The Premier League has informed clubs that it is exploring ways to ‘reward’ those which are most ‘covid compliant’ and have squads with higher uptake of vaccines.
There have been recent concerns that not enough Premier League footballers have been vaccinated against the virus. Young professional athletes are typically at low risk from developing serious complications but the experiences of Dean Henderson and Karl Darlow prove there is no guarantee.
Manchester United goalkeeper Henderson was sidelined for a number of weeks during the summer and into the season as a result of prolonged fatigue.
Darlow, meanwhile, spent three days in hospital and lost 5kg after having ‘nearly every single symptom’. He also suffered from weeks of fatigue.

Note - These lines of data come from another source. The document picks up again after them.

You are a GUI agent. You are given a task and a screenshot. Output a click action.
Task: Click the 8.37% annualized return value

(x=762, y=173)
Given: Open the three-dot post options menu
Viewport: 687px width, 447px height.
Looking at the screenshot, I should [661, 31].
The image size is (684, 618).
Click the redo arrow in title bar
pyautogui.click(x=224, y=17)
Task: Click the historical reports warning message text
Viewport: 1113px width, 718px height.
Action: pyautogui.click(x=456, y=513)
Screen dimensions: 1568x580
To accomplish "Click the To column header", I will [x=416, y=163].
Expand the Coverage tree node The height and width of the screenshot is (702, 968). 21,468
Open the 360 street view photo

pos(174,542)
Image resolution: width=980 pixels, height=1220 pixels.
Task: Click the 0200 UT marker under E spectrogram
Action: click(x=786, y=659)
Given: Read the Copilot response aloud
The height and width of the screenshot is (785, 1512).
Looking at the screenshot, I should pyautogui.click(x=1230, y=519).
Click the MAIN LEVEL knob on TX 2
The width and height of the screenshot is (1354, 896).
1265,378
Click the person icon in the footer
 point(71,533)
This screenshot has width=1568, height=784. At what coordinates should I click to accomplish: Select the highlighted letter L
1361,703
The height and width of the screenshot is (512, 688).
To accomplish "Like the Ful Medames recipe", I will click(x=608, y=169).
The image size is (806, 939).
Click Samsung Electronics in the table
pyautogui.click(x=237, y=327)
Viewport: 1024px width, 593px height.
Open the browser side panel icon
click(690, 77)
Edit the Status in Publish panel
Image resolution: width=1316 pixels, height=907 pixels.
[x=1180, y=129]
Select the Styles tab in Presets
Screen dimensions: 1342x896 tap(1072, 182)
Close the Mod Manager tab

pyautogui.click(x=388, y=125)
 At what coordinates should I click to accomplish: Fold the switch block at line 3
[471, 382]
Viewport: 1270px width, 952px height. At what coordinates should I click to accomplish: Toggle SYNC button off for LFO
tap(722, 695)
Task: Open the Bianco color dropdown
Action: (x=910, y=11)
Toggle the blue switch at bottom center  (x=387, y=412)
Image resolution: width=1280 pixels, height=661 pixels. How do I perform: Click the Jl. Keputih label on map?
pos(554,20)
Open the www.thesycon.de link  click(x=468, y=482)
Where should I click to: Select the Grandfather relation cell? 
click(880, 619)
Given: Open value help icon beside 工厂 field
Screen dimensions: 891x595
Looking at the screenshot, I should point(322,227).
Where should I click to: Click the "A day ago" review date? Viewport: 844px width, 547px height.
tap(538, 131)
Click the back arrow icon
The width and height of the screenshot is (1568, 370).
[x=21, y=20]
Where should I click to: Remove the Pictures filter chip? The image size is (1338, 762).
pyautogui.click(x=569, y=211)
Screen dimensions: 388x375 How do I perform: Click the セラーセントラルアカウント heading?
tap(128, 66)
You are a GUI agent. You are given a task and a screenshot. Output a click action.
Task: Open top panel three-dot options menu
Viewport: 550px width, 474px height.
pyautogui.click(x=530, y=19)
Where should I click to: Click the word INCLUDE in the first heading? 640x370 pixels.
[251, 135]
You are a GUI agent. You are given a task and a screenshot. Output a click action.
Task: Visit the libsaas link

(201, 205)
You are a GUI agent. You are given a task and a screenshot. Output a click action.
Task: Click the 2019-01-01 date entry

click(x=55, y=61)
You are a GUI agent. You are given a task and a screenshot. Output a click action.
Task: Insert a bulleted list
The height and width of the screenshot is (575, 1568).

Earlier this month, the Newcastle stopper used a BBC interview to urge other footballers to ‘go and get the jab’.
When discussing N’Golo Kante’s positive test this week, Chelsea manager Thomas Tuchel said that clubs cannot force players to get vaccinated because it is a ‘free choice’.
The Daily Mail reports that Premier League clubs have received a briefing note advising that players getting vaccinated could soon be incentivised to increase the uptake across the league, which is alarmingly low in some cases.
“According to the data we have, only seven clubs' squads are more than 50 per cent fully vaccinated, so we have a way to go,” the note issued to clubs read.
“We are considering if and how best we can 'reward' those squads/players who are most Covid-compliant and who have opted to be vaccinated.
“It is increasingly clear that full vaccination will be the key criteria for Government and health authorities, in terms of international travel and potential Covid certification at large scale events.”
It is said that two Premier League clubs have no more than six players vaccinated, although Leeds, Wolves and Brentford have reported high vaccination levels pushing 100%.
The note also confirmed that current training and matchday protocols for Premier League will remain in place until at least 31 December. At that stage, vaccination levels will then serve as a guide as to whether it is appropriate for the guidelines can be relaxed or adapted.